▶ **Exercise requirements**
In the records below, find the line holding "Switch to the 作业详情 tab"; copy it and every line after it to the end, omitting all images.
━━━ Records to process ━━━
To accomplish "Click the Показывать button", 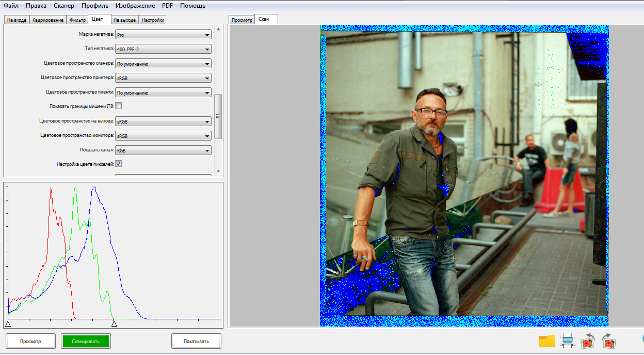I will coord(196,341).
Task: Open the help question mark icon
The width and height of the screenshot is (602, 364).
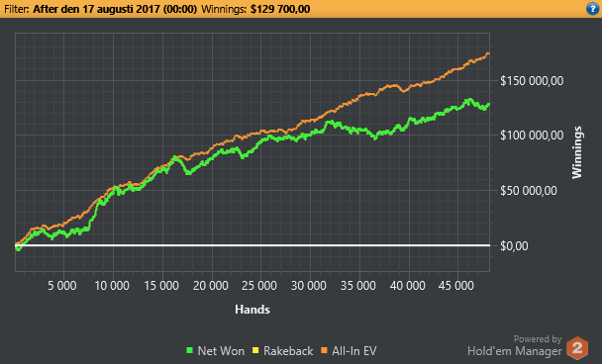Action: [x=592, y=9]
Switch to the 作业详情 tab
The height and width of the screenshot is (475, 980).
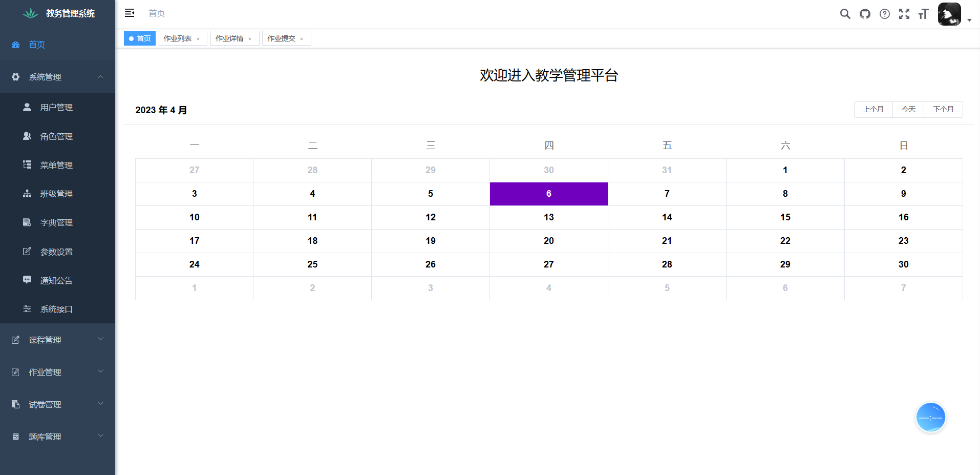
━━━
▶ **Reply to the task**
Switch to the 作业详情 tab
The height and width of the screenshot is (475, 980).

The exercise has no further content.